======== AVAILABLE DATA

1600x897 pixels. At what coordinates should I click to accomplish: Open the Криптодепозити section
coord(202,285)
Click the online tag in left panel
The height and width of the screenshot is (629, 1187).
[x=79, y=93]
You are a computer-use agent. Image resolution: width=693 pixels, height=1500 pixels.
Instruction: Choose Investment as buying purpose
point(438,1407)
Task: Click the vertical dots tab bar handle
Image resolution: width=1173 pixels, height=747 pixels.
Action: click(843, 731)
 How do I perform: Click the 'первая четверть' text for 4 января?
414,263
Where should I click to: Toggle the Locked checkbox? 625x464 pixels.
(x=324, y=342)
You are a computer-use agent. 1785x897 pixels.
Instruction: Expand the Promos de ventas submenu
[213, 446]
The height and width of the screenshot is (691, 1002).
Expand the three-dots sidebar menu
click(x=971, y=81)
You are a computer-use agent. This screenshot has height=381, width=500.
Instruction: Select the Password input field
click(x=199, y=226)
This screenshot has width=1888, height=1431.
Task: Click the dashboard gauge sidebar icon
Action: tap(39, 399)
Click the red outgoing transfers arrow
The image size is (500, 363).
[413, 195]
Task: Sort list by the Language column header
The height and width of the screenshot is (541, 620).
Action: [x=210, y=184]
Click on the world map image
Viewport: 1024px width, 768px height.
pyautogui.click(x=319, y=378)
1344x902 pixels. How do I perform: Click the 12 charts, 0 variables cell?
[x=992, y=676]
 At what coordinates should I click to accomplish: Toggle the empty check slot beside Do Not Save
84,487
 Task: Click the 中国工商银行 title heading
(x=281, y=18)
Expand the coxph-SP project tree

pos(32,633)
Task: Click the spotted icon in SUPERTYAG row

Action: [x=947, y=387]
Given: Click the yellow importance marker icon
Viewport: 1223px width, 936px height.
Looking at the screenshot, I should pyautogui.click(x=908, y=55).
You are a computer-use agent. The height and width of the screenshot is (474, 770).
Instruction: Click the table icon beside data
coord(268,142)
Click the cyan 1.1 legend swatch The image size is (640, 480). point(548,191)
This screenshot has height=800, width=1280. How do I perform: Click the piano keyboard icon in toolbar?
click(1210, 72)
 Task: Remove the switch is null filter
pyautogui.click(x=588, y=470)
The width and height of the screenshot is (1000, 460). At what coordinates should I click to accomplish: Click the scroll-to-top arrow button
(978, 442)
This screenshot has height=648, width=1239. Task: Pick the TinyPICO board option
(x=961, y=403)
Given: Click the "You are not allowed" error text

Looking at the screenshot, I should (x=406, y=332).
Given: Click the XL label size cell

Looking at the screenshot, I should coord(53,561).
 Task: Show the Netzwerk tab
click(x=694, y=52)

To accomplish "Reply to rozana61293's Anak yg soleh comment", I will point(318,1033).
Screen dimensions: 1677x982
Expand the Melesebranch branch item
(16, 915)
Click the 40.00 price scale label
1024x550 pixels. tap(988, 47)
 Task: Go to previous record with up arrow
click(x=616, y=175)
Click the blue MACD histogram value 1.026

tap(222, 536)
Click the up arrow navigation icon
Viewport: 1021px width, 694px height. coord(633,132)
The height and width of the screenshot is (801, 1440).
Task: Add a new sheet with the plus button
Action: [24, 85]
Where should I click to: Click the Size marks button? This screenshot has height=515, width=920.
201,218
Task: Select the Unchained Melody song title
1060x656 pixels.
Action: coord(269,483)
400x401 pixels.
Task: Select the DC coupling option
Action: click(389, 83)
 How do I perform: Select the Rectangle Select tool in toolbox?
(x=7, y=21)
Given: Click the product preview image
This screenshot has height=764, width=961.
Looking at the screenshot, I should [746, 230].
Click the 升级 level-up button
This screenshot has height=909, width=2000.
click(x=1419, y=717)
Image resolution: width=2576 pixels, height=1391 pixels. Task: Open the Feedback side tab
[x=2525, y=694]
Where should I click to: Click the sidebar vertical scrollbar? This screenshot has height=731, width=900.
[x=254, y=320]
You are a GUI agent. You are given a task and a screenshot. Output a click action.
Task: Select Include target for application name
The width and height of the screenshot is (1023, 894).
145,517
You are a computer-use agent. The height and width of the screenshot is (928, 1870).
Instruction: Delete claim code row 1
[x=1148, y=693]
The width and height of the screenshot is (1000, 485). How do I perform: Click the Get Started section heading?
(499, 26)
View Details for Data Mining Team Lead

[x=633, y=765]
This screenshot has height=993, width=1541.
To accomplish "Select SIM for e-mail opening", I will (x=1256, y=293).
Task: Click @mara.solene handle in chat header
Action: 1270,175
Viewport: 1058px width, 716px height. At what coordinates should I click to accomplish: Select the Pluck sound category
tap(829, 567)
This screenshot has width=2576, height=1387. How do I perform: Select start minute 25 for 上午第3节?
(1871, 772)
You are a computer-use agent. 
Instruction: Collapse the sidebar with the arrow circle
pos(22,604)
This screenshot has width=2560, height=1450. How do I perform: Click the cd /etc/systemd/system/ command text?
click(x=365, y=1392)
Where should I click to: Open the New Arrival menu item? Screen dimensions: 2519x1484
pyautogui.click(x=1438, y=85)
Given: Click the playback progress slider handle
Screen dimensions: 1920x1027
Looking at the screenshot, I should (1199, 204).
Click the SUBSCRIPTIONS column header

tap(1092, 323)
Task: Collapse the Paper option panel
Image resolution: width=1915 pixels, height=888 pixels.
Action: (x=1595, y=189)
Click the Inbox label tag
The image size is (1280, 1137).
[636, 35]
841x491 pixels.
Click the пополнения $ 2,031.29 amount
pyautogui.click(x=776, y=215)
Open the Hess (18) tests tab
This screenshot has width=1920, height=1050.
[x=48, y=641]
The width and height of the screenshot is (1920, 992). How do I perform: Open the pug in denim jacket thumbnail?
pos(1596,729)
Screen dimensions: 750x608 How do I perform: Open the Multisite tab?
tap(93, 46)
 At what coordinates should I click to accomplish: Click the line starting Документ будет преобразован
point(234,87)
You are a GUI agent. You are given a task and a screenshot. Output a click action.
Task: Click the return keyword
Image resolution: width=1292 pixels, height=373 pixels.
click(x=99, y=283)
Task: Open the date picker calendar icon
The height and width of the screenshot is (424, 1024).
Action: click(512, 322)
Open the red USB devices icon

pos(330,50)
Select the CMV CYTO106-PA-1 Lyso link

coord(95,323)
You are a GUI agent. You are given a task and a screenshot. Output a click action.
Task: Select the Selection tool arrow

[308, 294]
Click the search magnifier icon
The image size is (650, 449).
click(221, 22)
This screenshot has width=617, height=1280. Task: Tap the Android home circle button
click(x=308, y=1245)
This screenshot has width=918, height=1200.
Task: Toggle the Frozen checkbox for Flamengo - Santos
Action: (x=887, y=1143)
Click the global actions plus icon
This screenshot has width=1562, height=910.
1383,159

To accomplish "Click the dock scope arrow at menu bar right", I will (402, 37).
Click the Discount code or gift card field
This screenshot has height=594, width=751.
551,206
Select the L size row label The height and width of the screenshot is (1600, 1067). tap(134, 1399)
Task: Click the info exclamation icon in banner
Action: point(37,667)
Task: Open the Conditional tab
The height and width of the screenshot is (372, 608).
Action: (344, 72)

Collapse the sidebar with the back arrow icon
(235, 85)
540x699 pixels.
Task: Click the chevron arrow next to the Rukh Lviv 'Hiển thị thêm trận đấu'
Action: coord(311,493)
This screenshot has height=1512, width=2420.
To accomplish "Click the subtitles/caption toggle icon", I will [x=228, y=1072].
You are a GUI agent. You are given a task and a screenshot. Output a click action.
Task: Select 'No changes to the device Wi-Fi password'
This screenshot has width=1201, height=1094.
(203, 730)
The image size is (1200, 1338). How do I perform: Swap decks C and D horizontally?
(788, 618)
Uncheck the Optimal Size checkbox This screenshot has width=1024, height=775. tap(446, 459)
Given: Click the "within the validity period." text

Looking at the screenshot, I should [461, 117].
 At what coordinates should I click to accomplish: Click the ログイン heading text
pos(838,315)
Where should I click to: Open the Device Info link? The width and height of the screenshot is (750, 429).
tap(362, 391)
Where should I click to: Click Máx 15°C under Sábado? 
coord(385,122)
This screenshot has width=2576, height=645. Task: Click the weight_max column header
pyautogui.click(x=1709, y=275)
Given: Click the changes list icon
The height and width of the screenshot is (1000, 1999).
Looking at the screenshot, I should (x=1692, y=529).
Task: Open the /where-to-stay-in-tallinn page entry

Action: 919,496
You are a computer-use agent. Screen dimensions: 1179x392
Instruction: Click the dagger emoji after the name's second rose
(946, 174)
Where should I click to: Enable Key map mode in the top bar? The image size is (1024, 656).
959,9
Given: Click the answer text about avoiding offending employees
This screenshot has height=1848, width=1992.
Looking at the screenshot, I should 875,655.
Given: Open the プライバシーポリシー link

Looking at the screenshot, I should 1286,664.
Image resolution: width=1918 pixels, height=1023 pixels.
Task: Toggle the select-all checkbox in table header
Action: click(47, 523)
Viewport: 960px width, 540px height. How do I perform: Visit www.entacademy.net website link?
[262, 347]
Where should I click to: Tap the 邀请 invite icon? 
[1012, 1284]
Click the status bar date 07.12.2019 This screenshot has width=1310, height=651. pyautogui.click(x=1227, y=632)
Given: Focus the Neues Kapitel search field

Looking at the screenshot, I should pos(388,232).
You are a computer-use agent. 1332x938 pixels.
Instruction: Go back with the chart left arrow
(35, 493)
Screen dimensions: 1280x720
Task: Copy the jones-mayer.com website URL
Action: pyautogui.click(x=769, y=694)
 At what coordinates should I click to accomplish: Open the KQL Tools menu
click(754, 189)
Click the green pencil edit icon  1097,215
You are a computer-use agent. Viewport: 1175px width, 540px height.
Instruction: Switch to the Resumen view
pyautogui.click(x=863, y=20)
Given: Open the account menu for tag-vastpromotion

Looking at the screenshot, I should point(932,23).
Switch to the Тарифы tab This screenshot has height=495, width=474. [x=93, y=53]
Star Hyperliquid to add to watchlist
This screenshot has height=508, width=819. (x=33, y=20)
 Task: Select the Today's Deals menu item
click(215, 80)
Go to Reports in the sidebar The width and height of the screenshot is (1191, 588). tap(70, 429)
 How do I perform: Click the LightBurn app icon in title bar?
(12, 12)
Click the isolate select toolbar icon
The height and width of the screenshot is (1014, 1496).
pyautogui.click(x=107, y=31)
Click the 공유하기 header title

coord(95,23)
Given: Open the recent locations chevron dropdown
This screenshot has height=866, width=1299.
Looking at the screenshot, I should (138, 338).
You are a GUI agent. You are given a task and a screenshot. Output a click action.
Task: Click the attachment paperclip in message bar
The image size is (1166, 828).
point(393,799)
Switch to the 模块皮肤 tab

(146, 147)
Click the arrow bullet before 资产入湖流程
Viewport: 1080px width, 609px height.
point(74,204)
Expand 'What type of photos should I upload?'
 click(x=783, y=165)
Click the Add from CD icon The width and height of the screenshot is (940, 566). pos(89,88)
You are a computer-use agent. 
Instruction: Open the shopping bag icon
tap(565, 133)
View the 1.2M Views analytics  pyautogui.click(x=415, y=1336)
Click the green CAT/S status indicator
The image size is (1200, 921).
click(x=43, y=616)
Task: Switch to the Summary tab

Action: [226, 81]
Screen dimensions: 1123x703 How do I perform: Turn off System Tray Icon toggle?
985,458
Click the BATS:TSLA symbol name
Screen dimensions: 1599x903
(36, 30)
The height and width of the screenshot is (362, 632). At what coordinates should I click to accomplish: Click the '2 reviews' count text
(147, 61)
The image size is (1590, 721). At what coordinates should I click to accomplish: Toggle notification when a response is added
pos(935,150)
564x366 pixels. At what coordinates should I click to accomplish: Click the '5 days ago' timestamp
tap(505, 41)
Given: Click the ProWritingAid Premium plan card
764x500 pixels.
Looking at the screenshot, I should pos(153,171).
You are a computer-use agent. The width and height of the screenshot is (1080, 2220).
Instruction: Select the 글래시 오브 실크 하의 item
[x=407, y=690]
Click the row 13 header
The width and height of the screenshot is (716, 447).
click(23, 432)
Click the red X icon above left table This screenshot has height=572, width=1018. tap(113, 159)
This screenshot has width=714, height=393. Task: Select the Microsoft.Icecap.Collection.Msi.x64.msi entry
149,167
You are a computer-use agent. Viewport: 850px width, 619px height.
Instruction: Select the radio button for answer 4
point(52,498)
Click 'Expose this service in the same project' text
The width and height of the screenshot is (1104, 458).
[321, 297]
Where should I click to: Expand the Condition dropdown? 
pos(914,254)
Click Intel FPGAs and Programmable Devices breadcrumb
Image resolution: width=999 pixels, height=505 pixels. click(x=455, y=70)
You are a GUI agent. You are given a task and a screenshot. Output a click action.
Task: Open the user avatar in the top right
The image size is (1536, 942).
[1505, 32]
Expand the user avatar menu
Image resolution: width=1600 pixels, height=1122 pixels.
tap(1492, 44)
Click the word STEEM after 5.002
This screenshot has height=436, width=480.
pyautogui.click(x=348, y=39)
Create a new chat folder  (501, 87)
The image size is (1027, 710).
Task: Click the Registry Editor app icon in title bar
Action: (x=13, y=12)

================

EXERCISE:
When the string "date" appears in a line of the records above, that line is to be copied.

SOLUTION FOR THIS TASK:
Task: Open the date picker calendar icon
Click the status bar date 07.12.2019 This screenshot has width=1310, height=651. pyautogui.click(x=1227, y=632)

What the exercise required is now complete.